## Questions
a: In the alligator attack article, how long did Tweddale estimate the alligator to be?
b: Carry on the alligator attack article from its last sentence.

──────── Given passage ────────

• A retired staff sergeant was walking with his dog at their farm
  • The dog, which dipped its front paws into the river, was suddenly bitten by an alligator
  • A "tug-of-war" ensued, and the owner had to take drastic measures to free his dog

Trent Tweddale was walking his six-year-old dog, Loki, on their Wesley Chapel farm in Pasco County on Monday when a 13-foot-long alligator attacked the dog and tried to drag him into the water. According to experts, the reptile may have been planning to kill the dog for a meal.

Calmly Strolling

The dog owner told WFLA news that he and his dog were calmly strolling when the rescue pup somehow dipped its front paws in the river. To Tweddale’s surprise, a huge alligator, which he estimated to be around 13 feet long, suddenly lunged at his dog and locked its jaws on its paws. The dog owner, who is a former Army staff sergeant, immediately sprang into action.

He grabbed the collar of Loki in a vigorous attempt to pull it back to shore. A ferocious tug of war match between Tweddale and the alligator followed, but the reptile was not letting go. At that point, the retired sergeant saw that drastic action was required. “So I let go of the collar and I got about knee-deep into the water and started pounding on the gator’s head until he eventually let go,” he told the news outlet.

alligator and man involved in a fierce tug of war after the reptile grabbed dog
Alligator | Representational Image Pexels - Pixabay

Man And Dog Won

The gator, perhaps hurting from the terrible blows that Tweddale landed on its head, opened its jaws, which then freed the dog. The retired staff sergeant and his dog instantly climbed ashore to safety, with the former immediately calling emergency services. While Tweddale sustained only minor scratches, his dog’s front leg was almost severed and needed emergency surgery, reports say.

──────── Dataset excerpt ────────

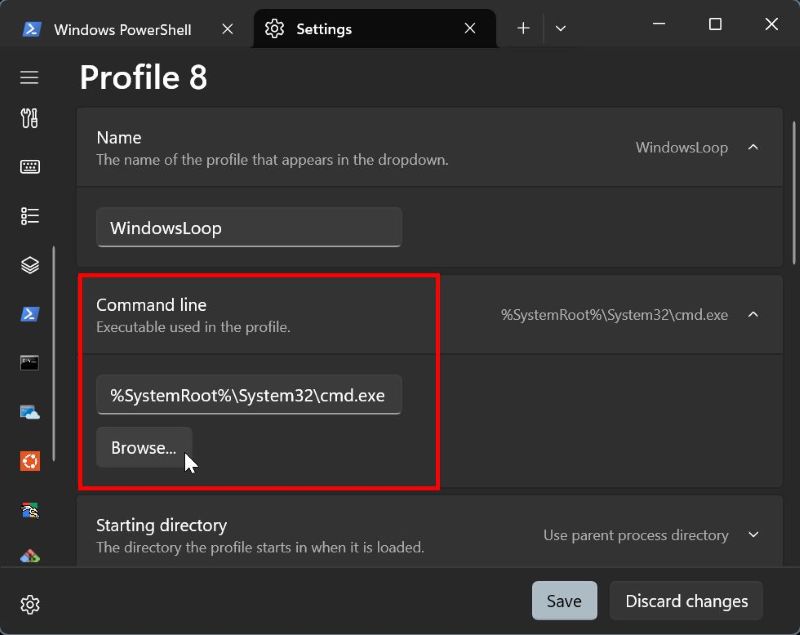Select the Ubuntu profile icon
Image resolution: width=800 pixels, height=635 pixels.
pyautogui.click(x=29, y=461)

────────

## Numbered responses
a: Around 13 feet long.

b:
In an interview with WFLA, the dog owner revealed that when he pulled his pet back up, he could see the bones and looked like the lower limbs hanging by a shred. “They put metal plates and screws in and were able to reconstruct it that way. We’re hoping that he can regain full use of his paws after this,” the retired staff sergeant told the station.

The Hunter Becomes The Hunted

Today, Tweddale is showing his determination to catch the offending alligator. With the help of the Florida Fish and Wildlife Service, the retired sergeant has set a trap for the reptile, turning the tables on the hunter and making it the one being hunted.

He told WFLA that the trapper did not have anything to use for bait, so he grabbed one of his roosters and is using him as bait for their trap. “We haven’t had any luck yet. We love our dog a lot and I’d fight tooth and nail for him,” Tweddale said.